REFLEX, a Phase III clinical study of Rituxan in rheumatoid arthritis, met its primary endpoint and underpins the FDA’s approval. Analysts believe that additional approval for the treatment of rheumatoid arthritis will add a further $375 million to the global sales for this product. Rituxan is also being evaluated in Phase II/III clinical trials for primary progressive and relapsed remitting multiple sclerosis, ANCA-associated vasculitis, systemic lupus erythematosus.

REFLEX showed that a significantly greater proportion of patients who received a single treatment course of two infusions of Rituxan with a stable dose of methotrexate achieved American College of Rheumatology (ACR) 20, 50 and 70 response rates compared to patients who received placebo and methotrexate. The study included patients with active rheumatoid arthritis who had an inadequate response or were intolerant to prior treatment with one or more TNF antagonist therapies and current methotrexate therapy.

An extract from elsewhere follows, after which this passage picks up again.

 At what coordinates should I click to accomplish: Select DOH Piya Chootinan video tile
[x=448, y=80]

At 24 weeks, patients receiving Rituxan displayed clinically and statistically significant improvements in rheumatoid arthritis signs and symptoms, including pain and disability. In patients receiving Rituxan ACR 20, ACR 50 and ACR 70 was achieved by 51%, 27% and 12% of patients (compared to 18%, 5% and 1% of placebo treated patients).

In REFLEX, the most frequently reported adverse events that occurred with Rituxan were primarily infusion-associated. Serious adverse events occurred in 7% of patients receiving Rituxan and methotrexate compared to 10% in patients receiving placebo and methotrexate. Less than 1% of acute infusion reactions were serious. The incidence of serious infections was 2% in Rituxan-treated patients and 1% in placebo-treated patients.

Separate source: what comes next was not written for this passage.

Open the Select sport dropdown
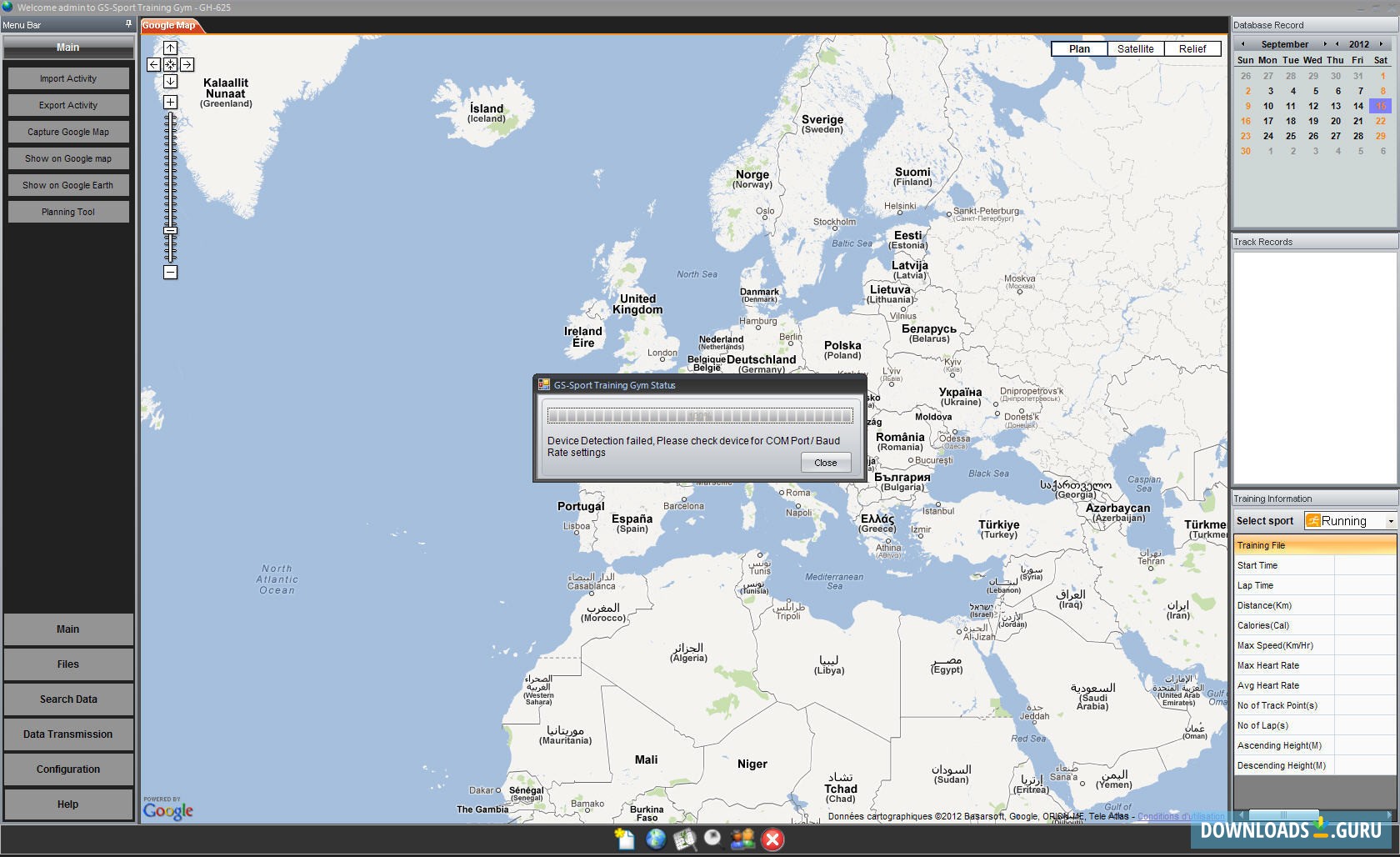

Rituxan is the first treatment for rheumatoid arthritis that selectively targets CD20-positive B-cells. Through this unique mechanism of action, Rituxan may affect multiple pathways by which B-cells are believed to contribute to the initiation and development of rheumatoid arthritis.

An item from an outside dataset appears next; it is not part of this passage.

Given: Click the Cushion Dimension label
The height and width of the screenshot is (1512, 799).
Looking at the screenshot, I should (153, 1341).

Yesterday’s news is good for Rituxan and rheumatoid arthritis patients alike; it also establishes a clear proof of concept for the development of other B cell-targeted therapies for the treatment of rheumatoid arthritis, other autoimmune disorders.

Another B-cell target that has considerable promise is BAFF (also known as BLyS). This target is fully evaluated in our recent report BAFF & APRIL: Emerging Targets for autoimmune disease & Cancer Therapeutics - Proof of concept, indications and development activity

BAFF plays a key part in the control of B-cell biology in secondary lymphatic organs. In particular BAFF stimulates the maturation and survival of B-cells within germinal centers of the spleen, other lymphatic organs and lymph nodes.

There is particularly good evidence to support a role of BAFF in the etiology of rheumatoid arthritis, and especially in a subset of patients with synovial germinal centers. BAFF is able to promote the production of rheumatoid factor while its blockade is able to prevent the progression of an animal model of disease. Blockade is also able to reduce IgG release by human synovial tissue suggestive of clinical efficacy. In patients, articular BAFF levels are increased, and convincingly, Human Genome Science’s phase II study of the neutralizing anti-BAFF monoclonal antibody LymphoStat-B revealed an ACR 20 response in 35% of patients as compared to 16% in controls. ZymoGenetics is also targeting BAFF for the treatment of rheumatoid arthritis.

One particular advantage of blocking BAFF and/or APRIL for the treatment of rheumatoid arthritis is that this approach may improve both the efficacy and safety of TNF blocking drugs. One risk associated with TNF therapies is the development of lymphoma but since targeting the BAFF family appears to be an approach to this cancer, a therapeutic such that blocks BAFF is appealing in a combination therapy.

Hopefully yesterday’s news on Rituxan will mark the start of a new era in the treatment of autoimmune disease.